**Excerpted records**

* * *

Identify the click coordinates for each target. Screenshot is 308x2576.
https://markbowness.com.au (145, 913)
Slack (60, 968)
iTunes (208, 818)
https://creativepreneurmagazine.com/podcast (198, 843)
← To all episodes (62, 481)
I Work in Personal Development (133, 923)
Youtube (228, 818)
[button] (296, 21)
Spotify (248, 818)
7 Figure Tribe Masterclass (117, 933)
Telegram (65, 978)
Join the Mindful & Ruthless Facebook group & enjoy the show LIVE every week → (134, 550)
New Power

* * *

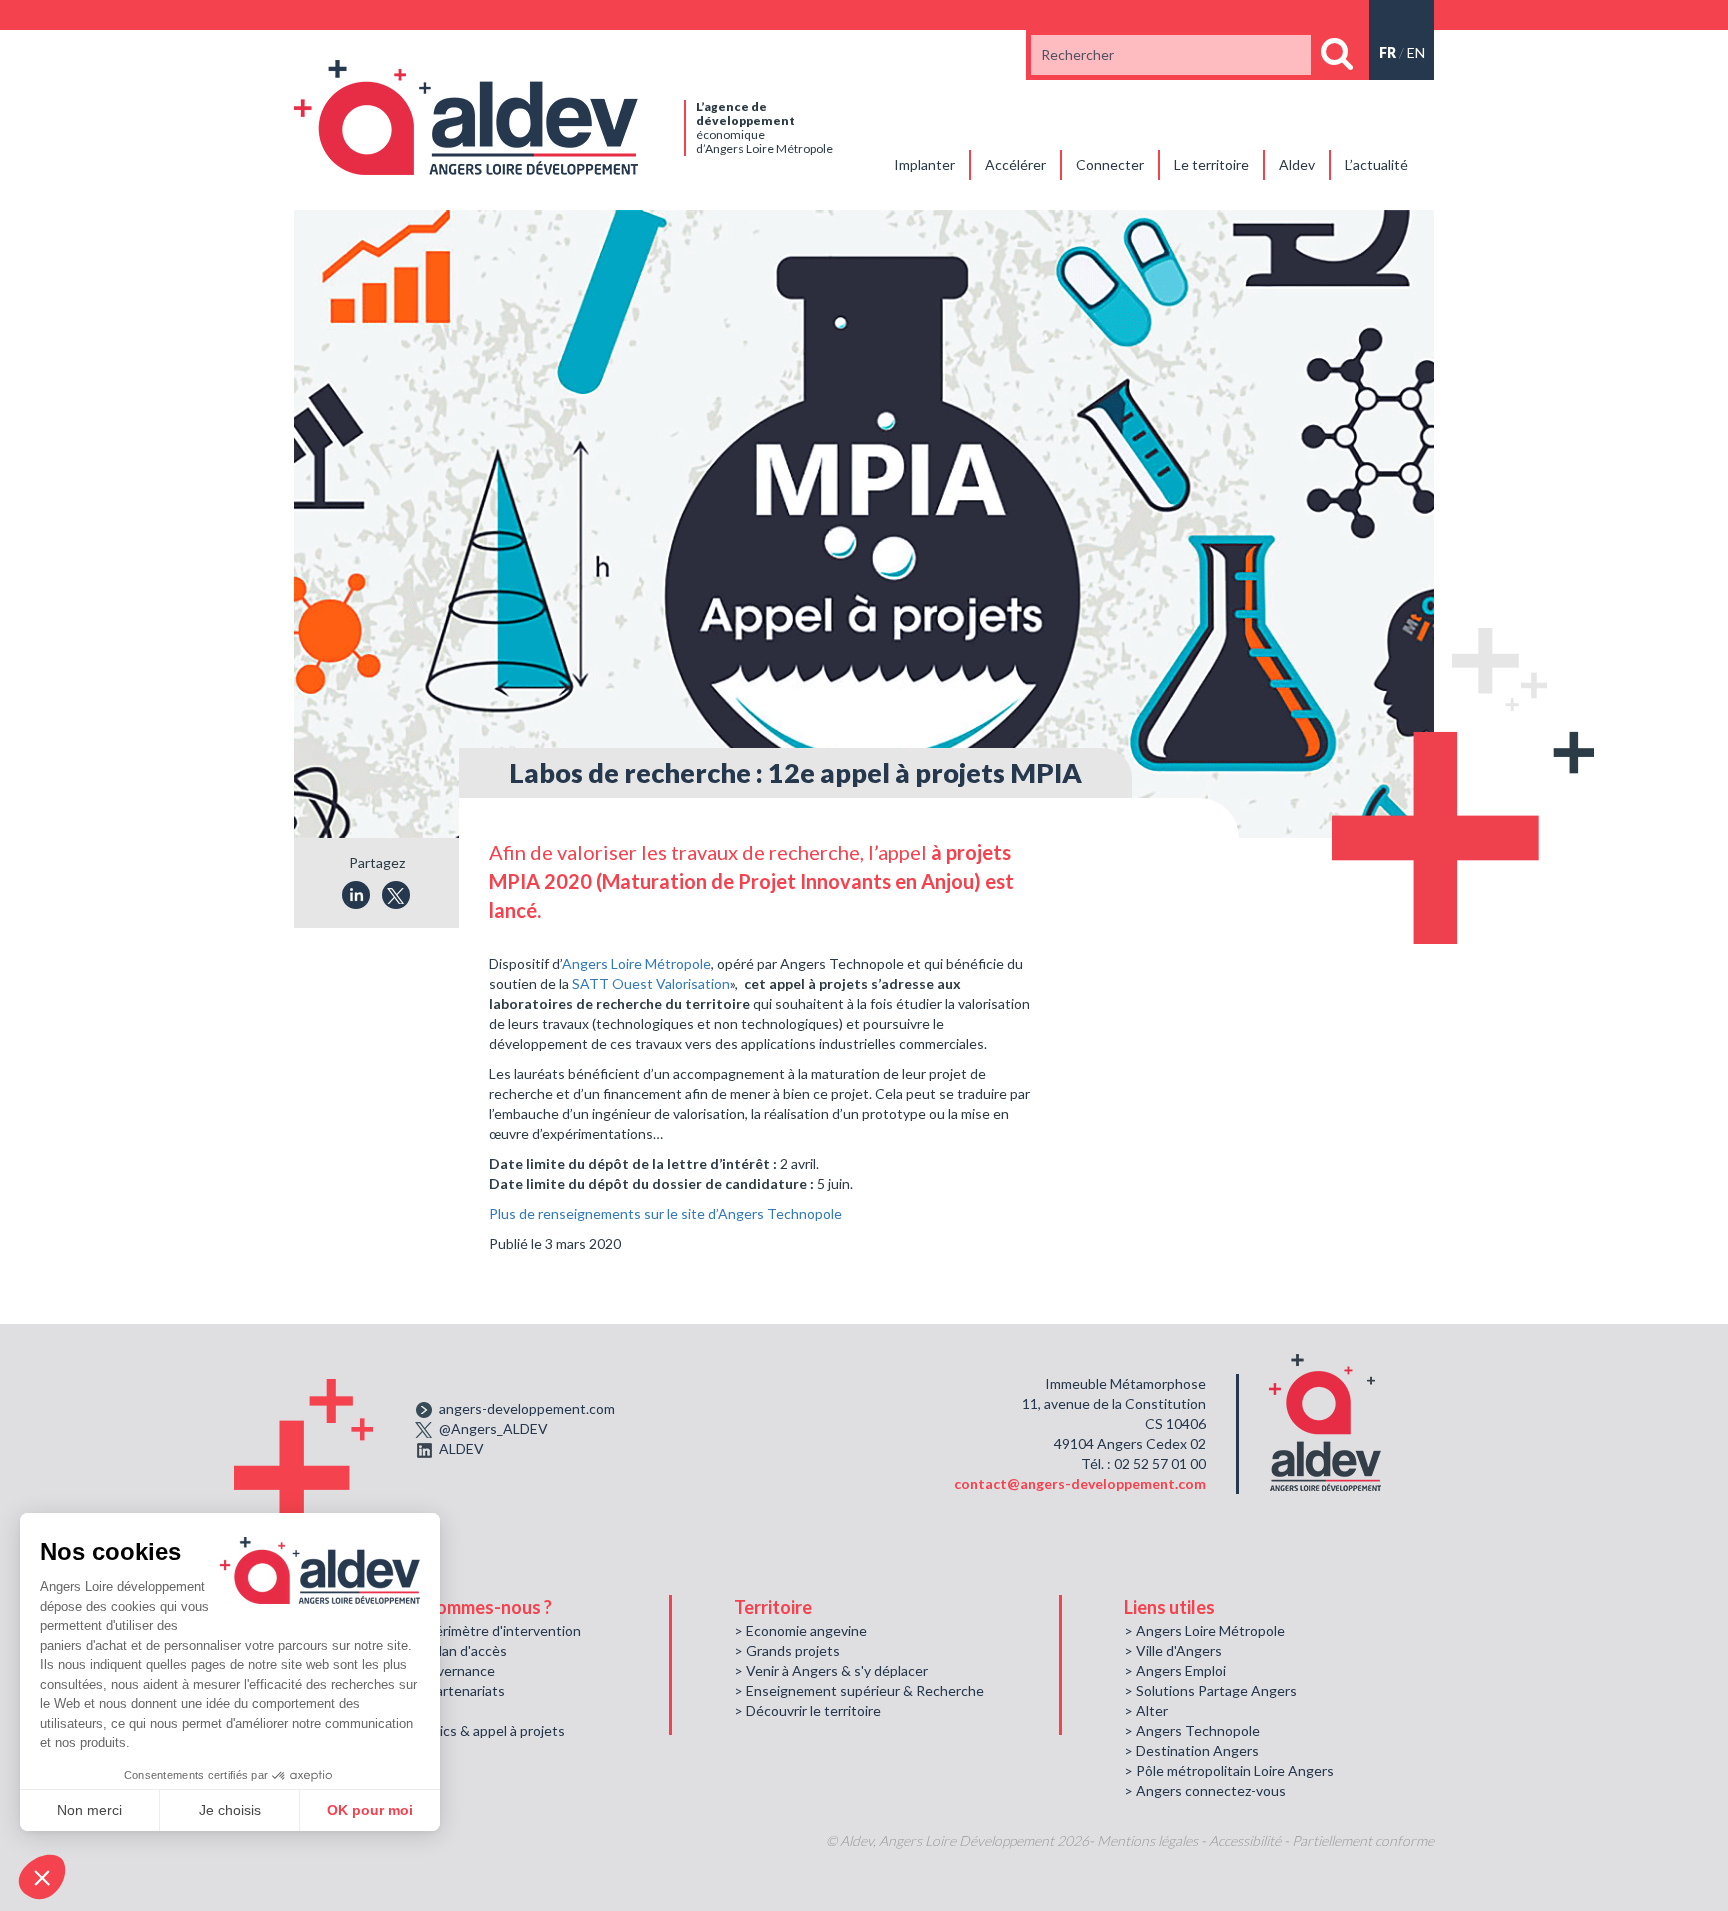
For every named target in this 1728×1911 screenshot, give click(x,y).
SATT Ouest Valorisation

* * *

**Exercise details**
Your task for the entries above: copy exactly the span starting with the line with "For every named" and going on through the line with "SATT Ouest Valorisation", both lines included, and nothing else.

**Completed exercise**
For every named target in this 1728×1911 screenshot, give click(x,y).
SATT Ouest Valorisation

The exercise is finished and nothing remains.